We saw some behaviour on the first task (and on the second and third, to lesser extents) that we think can be attributed to either confusion or curiosity about how the test worked e.g., clicking outside the wireframe border and using the back button to explore every single menu dropdown. Each instance of this behaviour was recorded as a failure, which meant that the first few tasks had artificially high failure rates. Again, two options:
- Randomize the order in which tasks are presented. This way, participants will exercise their need to explore on different tasks from each other. One downside to this option is that it means each task will have a slightly inflated failure rate, which is better than a few tasks having a very inflated failure rate, but still not ideal. Another downside is that it would be quite complicated to build, given that we were already randomizing whether the user saw label A or label B on several tasks.
- Start with a trial task or two. This will allow the participants to settle down and get their testing jitters out before starting on tasks on which we need accurate success/failure rates.
Next time, we think we will start with a trial task of a wireframed version of a very familiar site, such as Google, followed by a very easy throwaway task for the site we are testing. Then, once they are habituated to the testing environment, we can get started on the real tasks.
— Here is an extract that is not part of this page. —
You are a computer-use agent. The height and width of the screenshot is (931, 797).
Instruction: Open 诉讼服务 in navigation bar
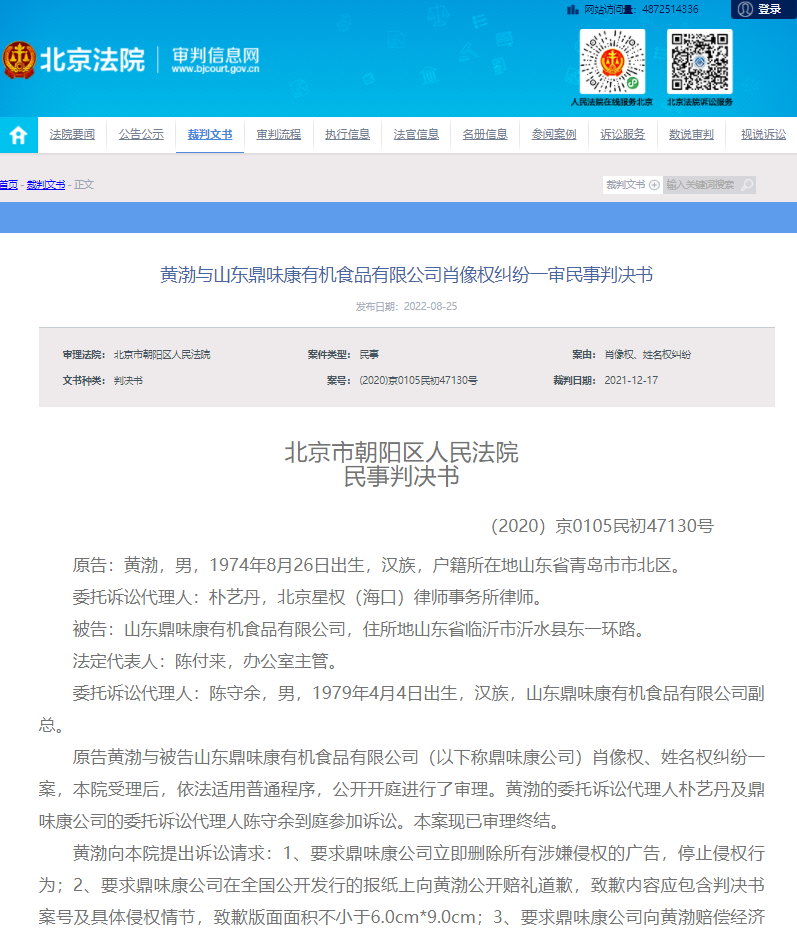(622, 134)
3. Think through all the wrong answers
We had one menu label that we couldn’t quite settle our minds on, so we wrote two tasks where the “right” answer involved clicking that menu option and we randomized whether participants would see label A or label B. It was a great way to A/B test and the results showed label B as the better choice.
In all the other tasks, we had decided to show label A, thinking that nobody would even glance at it anyway since those tasks didn’t involve that menu option at all. Or at least, not in our minds. When the results came in, we were surprised to discover that quite a few people ended up selecting that menu option! We have a hunch that if participants saw label B, the contrast between it and the “right” answer would have been stronger and we would have had higher success on that task, but because we didn’t think to A/B test that task, we’re unable to confirm our hunch.
When we do this again, we will be careful to add the A/B label randomization to every task for which it might be relevant. One way to discover which tasks to A/B test would be to run a pre-test with colleagues who aren’t working on the project, as they would be more likely to notice the things to which the project team has become blind.